■ **Supplied records**

....

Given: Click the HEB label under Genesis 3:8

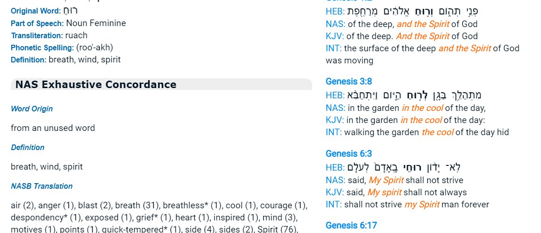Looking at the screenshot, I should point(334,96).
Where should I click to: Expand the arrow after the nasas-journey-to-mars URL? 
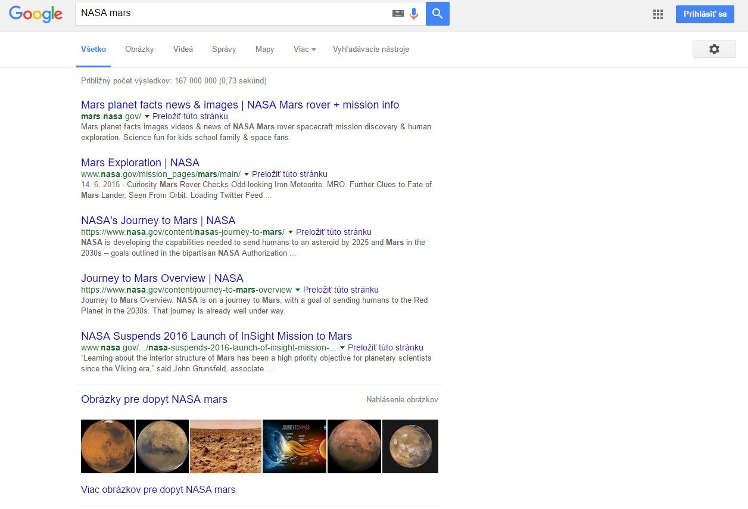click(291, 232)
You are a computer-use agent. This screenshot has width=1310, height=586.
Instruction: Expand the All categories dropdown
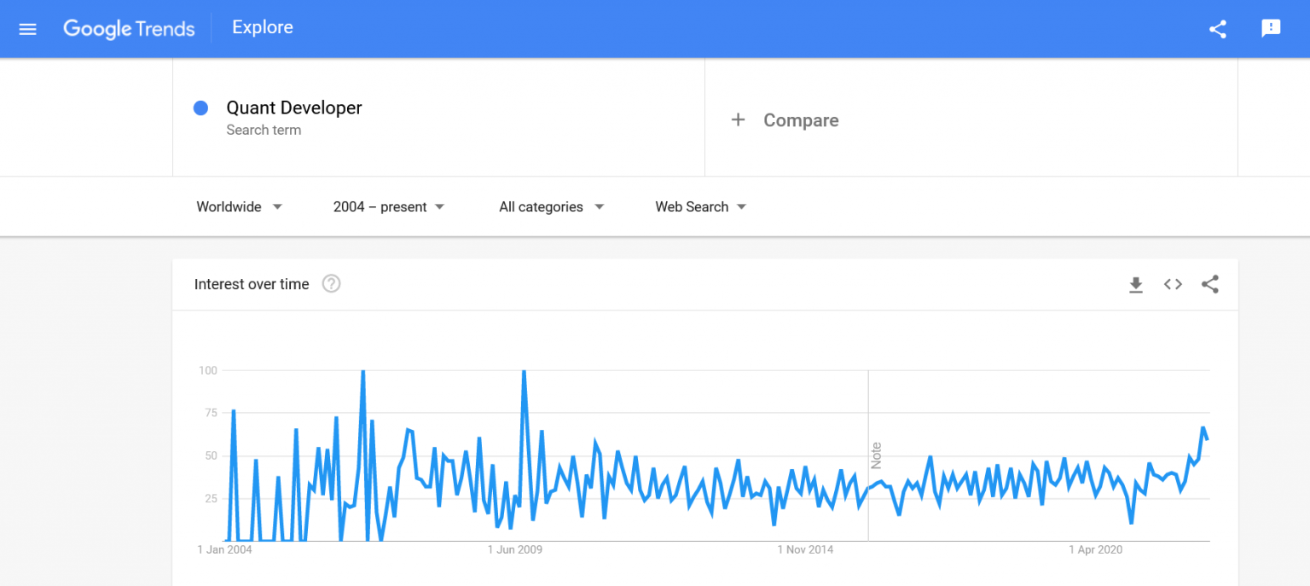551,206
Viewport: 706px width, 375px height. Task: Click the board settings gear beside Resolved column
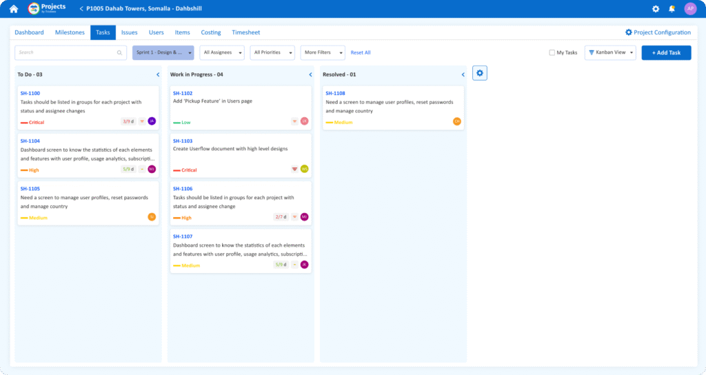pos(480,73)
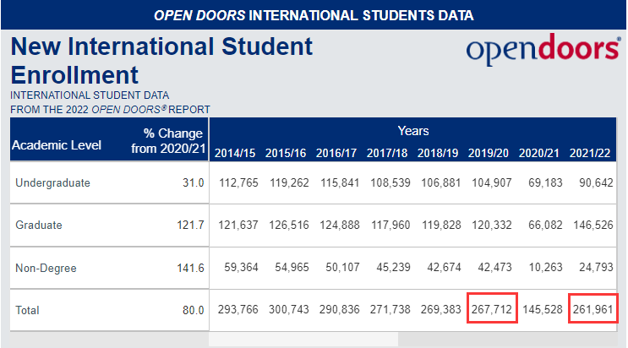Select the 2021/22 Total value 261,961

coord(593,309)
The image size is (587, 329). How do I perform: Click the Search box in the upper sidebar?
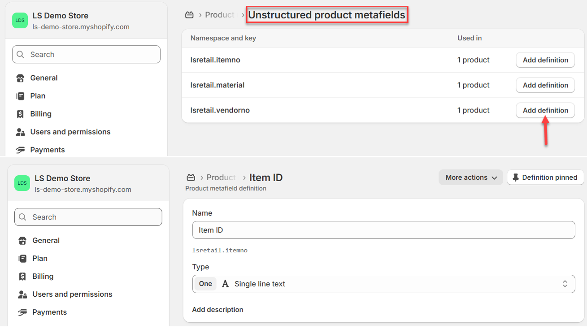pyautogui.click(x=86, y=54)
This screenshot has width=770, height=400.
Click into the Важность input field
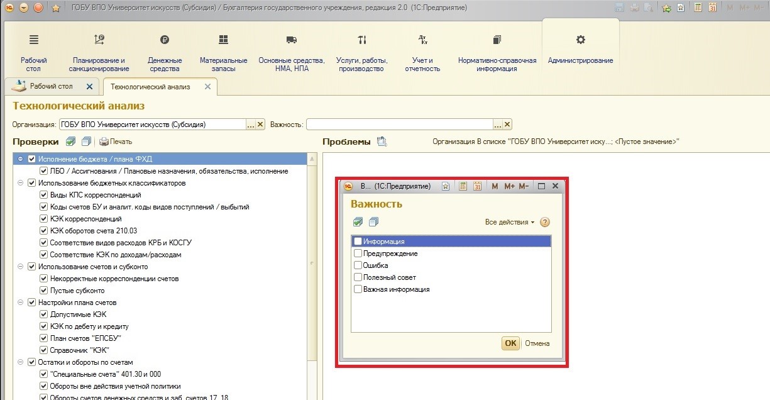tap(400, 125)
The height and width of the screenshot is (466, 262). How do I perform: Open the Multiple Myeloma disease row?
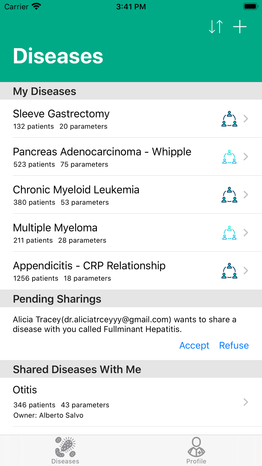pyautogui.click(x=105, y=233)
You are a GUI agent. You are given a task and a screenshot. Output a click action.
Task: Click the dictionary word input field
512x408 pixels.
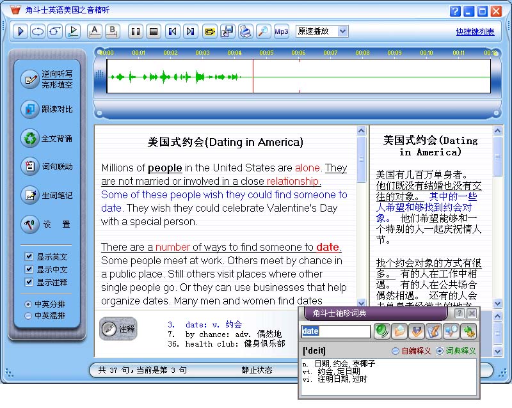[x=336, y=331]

....

Return a verbatim transcription of the data, omitting all images.

■ **Solution below**
Given: Click the HEB label under Genesis 3:8

Looking at the screenshot, I should point(334,96).
Where should I click to: Expand the arrow after the nasas-journey-to-mars URL? 
click(291, 232)
You are a computer-use agent. This screenshot has width=1310, height=586.
Instruction: Expand the All categories dropdown
551,206
Viewport: 706px width, 375px height. Task: Click the board settings gear beside Resolved column
pos(480,73)
Select the 2021/22 Total value 261,961

coord(593,309)
The image size is (587, 329). How do I perform: Click the Search box in the upper sidebar?
pyautogui.click(x=86, y=54)
This screenshot has width=770, height=400.
Click into the Важность input field
tap(400, 125)
The height and width of the screenshot is (466, 262). How do I perform: Open the Multiple Myeloma disease row?
pyautogui.click(x=105, y=233)
You are a GUI agent. You are given a task and a screenshot. Output a click action.
Task: Click the dictionary word input field
512x408 pixels.
[x=336, y=331]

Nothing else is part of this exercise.